How would we use this price of action to reduce carbon emissions?
Since the price is determined by how much it will cost to fix the problem then the money should be directly invested in correcting the problem. Money spent on reducing the carbon infrastructure saves fuel costs and has a positive return so this does not have to be a penalty or tax and it could be an investment. Units of “green” bonds dedicated to renewable energy and energy efficiency could be priced at the cost of a metric ton of CO2E. Companies and individuals with a need or desire to take responsibility for their carbon emissions would purchase the number of units of these “green” bonds equivalent to the metric tons of CO2E they wish to offset. The money would be tied up for some time but they would get it back with interest. In the meantime, that money is being put to work creating energy efficiency, renewable energy, and energy storage.

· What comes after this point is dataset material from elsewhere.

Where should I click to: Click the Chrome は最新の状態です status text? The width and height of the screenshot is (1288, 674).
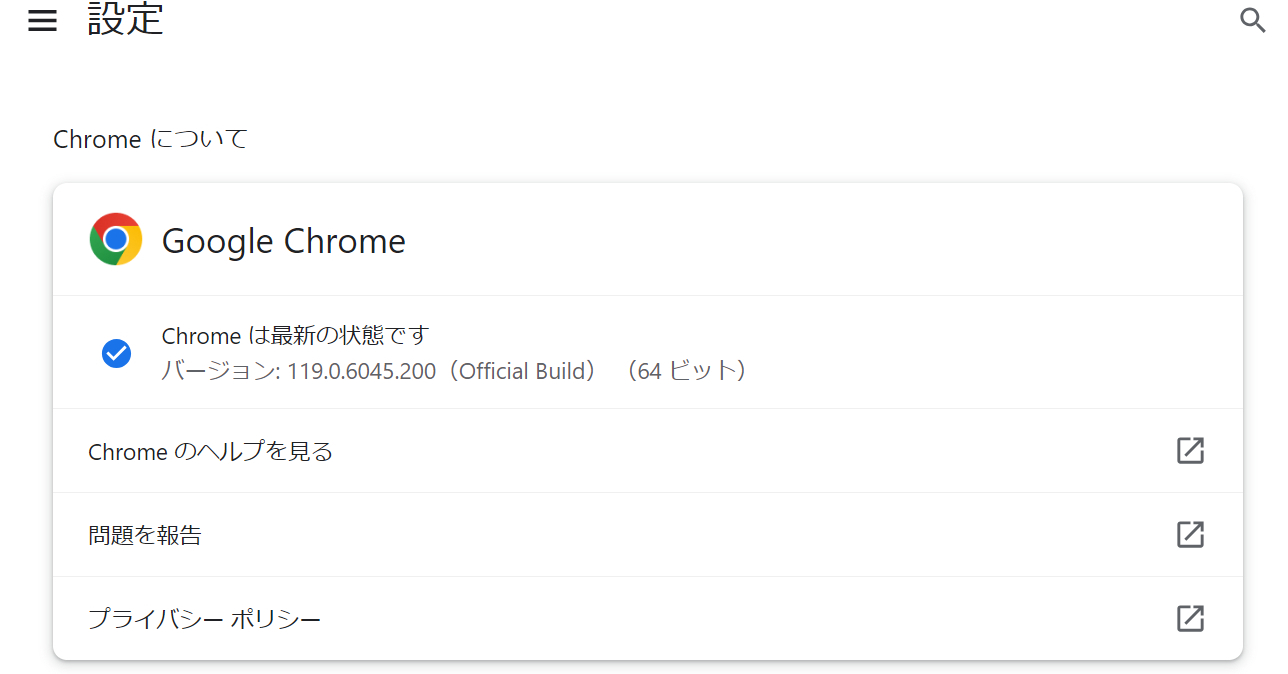pos(295,335)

Comparing the two methods of pricing carbon, the price is about the same. The social cost of carbon attacks the problem indirectly. This method would utilize the complex infrastructure of cap-and-trade, penalties, and taxes.
Pricing carbon on the price of action would attack the problem directly. This method would use existing infrastructure and be more transparent and simple. As an investment, it would reduce or eliminate the financial burden of companies and individuals taking responsibility for carbon pollution.
The method of quantitatively offsetting one’s carbon footprint with investments in clean energy was developed by Carbon Xprint.